Ces lignes ont été remplacées par une série de formules chiffrée dont plus personne ne connait le sens.
Personne ? pas sûr
La préfecture de police a très bien su mettre en équation les données personnelles de chaque automobile afin d’en faciliter le fichage, qu’il n’est pas question de partager avec le pétitionnaire. Nous perdons le fil des informations sur un papier administratif mais ni la préfecture ni le garagiste. Il y a donc d’évidence une collusion entre la sphère publique et la sphère privée pour shunter nos droits et nos informations. Une sorte de leasing administratif en quelque sorte !
Et l’urbanisme dans tout cela ? pourquoi échapperait-il à l’activité pernicieuse de la bureaucratie puisque, en fait, le contrôle du territoire est l’enjeu majeur de ce début de millénaire. La charge foncière étant le moteur de l’urbanisme et moteur des profits des majors du BTP.
Est-il encore nécessaire d’évoquer la collusion entre les sphères publique et privée ? L’hyper sophistication des règlements urbains, l’addition des étages des milles feuilles des prescriptions complémentaires ZAC, PUP, PADD, fiches de lot, … confirment, jour après jour, la supériorité des Majors du BTP sur les autres acteurs car elles sont seules capables de mobiliser une équipe de juristes pour répondre à toute nouvelle sollicitation de la fantaisie administrative dans les plus brefs délais.

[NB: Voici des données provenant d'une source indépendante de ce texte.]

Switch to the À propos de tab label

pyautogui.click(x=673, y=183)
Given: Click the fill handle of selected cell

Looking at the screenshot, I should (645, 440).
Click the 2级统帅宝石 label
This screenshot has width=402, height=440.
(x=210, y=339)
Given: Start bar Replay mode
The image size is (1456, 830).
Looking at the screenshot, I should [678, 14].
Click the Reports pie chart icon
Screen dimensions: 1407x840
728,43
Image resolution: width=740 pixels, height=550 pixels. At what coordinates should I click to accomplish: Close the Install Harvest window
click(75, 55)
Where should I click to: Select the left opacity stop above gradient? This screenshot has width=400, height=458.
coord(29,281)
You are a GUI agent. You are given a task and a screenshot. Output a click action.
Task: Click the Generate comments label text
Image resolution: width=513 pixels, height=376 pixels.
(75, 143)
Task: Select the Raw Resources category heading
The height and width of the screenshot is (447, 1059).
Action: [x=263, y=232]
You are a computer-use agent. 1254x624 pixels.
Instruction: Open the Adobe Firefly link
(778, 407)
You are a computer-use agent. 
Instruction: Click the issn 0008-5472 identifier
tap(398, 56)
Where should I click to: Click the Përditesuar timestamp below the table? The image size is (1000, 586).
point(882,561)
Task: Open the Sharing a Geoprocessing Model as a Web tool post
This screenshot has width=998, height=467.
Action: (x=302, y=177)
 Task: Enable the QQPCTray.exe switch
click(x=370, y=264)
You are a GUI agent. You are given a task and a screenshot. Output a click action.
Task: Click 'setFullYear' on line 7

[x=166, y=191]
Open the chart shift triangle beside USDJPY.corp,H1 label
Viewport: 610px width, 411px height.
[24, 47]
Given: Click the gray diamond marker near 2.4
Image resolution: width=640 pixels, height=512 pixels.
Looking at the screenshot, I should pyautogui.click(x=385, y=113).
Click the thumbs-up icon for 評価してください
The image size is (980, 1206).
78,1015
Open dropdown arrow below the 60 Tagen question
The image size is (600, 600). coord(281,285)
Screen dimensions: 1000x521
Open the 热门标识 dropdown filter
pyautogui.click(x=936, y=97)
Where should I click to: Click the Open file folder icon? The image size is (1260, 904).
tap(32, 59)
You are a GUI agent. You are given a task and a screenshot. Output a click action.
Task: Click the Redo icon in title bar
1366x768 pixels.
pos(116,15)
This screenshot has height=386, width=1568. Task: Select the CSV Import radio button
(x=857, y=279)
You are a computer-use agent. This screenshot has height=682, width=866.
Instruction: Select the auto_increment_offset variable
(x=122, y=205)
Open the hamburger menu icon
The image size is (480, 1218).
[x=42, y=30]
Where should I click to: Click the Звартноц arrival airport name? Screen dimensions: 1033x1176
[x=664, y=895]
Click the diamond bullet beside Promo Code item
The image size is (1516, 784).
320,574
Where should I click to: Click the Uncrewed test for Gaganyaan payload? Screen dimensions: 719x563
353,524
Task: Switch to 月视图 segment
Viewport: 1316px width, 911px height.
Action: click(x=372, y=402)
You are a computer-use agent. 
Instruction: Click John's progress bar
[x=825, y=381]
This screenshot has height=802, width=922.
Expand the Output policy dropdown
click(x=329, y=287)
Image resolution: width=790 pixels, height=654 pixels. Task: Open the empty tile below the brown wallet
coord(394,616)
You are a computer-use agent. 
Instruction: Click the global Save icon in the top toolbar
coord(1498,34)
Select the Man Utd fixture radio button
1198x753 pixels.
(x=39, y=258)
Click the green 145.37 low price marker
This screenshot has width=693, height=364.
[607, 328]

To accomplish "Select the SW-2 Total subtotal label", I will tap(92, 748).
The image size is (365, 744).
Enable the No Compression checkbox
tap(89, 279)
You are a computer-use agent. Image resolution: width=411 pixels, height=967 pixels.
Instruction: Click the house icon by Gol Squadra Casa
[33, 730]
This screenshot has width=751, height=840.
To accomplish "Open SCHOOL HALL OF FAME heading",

Les promesses, mandatures après mandatures de simplifications administratives et les tentatives nombreuses pour les imposer (souvent contre la volonté des acteurs concernés) ne sont qu’un leurre magnifique et une illusion mensongère pour, au nom de cette simplification, introduire (sans méchanceté mais en toute logique) des nouvelles couches au contenu, déjà foisonnant des règles, normes et protocoles.
En citant Graeber, s’inspirant lui-même du théorème de Durkeim :
Toute réforme ou initiative gouvernementale conçue pour réduire les pesanteurs administratives et promouvoir les forces du marché aura pour effet ultime d’accroitre le nombre total de réglementations, le volume total de paperasse et le nombre des agents de l’Etat.